Records for locating displayed items:
* Start *

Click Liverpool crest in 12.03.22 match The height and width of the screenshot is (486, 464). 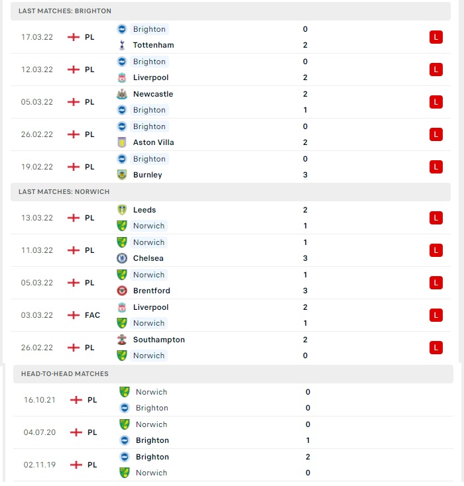pyautogui.click(x=122, y=77)
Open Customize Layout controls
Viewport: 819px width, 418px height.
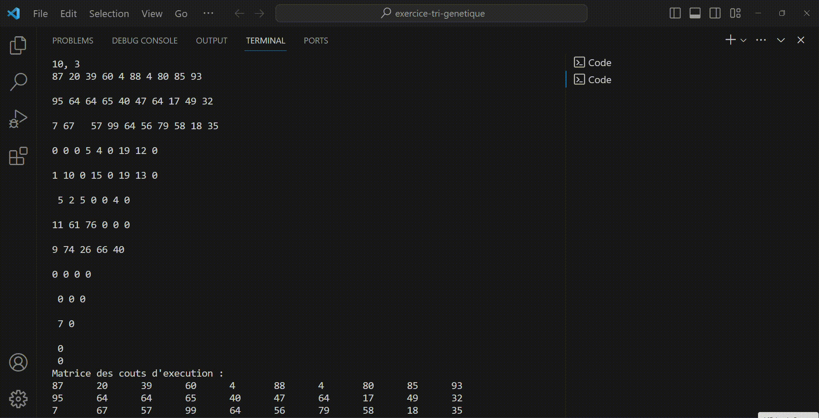(x=735, y=13)
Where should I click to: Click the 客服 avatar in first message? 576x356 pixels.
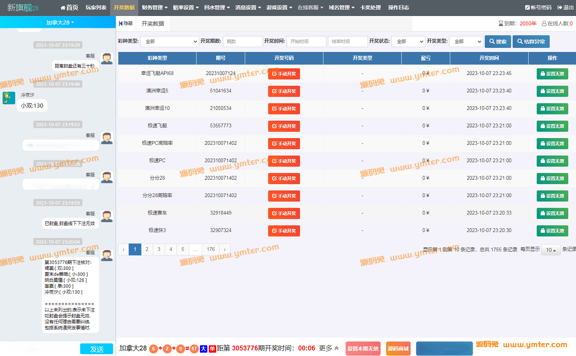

* End *

Task goal: Could you rewrite the rows from the line holding "Open Customize Layout controls" through the end of the rows, inclusive, replacing "avatar" with "profile icon" and leaving out the pictures?

Reply:
Open Customize Layout controls
Viewport: 819px width, 418px height.
(x=735, y=13)
Where should I click to: Click the 客服 profile icon in first message? 576x356 pixels.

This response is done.